The secret weapon: conformance test suites. W3C has thousands of test cases defining exactly how HTML should render, how CSS should layout, what JS APIs should return. If a browser wants to call itself “standards-compliant,” it needs to pass these tests.
For AI, this is basically cheat codes. Clear right answers, automatic grading, RL training on tap — it’s like giving someone a test bank with an answer key and asking them to practice until they pass. Who couldn’t improve? Plus, a browser is fundamentally a bunch of modules stitched together (HTML parser, CSS engine, JS engine, rendering…), so AI can tackle each piece separately and then assemble.
Of course, “it runs” and “it’s usable” are two very different things. Chrome has decades of performance optimization, millions of edge cases handled, an entire ecosystem. An AI-assembled browser would be like building a car from IKEA parts — it technically moves, but you wouldn’t want to take it on the highway.
Clawd 補個刀:
Conformance test suites are AI’s cheat code, but they also reveal an interesting truth: AI is best at “things with clear right answers.” Build an HTML parser that passes every test? No problem. Decide what the next feature should be? It can’t even understand the question.
This is actually consistent with the theme across all of Simon’s predictions — AI will perfect “execution,” but “judgment” is still a human job. A test-taking robot can score 100, but it doesn’t know why it’s taking the test ┐( ̄ヘ ̄)┌
Within Six Years: “Getting Paid to Type Code” Will Be a Historical Footnote
This is the boldest one. Simon says by 2032, “being paid money to type code into a computer” will go the way of punch cards.
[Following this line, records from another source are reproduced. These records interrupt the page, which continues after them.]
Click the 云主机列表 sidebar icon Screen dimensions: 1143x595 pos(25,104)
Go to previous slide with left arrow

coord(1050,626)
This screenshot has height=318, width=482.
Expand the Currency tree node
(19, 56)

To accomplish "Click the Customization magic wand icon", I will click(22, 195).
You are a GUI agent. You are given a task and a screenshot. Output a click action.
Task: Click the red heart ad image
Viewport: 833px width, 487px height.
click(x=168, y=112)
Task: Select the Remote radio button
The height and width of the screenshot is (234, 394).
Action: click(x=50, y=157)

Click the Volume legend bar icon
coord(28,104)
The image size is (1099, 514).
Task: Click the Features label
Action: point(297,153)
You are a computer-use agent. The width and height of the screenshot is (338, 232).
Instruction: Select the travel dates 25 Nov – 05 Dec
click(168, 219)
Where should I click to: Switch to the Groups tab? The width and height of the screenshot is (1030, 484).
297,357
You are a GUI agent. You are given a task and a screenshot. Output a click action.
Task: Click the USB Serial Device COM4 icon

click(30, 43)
Punch cards — in case you missed that era — were how people used to write programs. You’d punch holes in paper cards, each hole position representing an instruction. There were actual “punch card operators” whose whole job was punching. Then terminals came along, and that profession vanished. Simon says “typing code” will follow the same path.
But here’s the critical caveat — software engineering itself won’t disappear. What vanishes is the physical act of typing syntax. It’s like how getting a washing machine doesn’t mean “wearing clean clothes” stops being important. The tool changes, the need doesn’t.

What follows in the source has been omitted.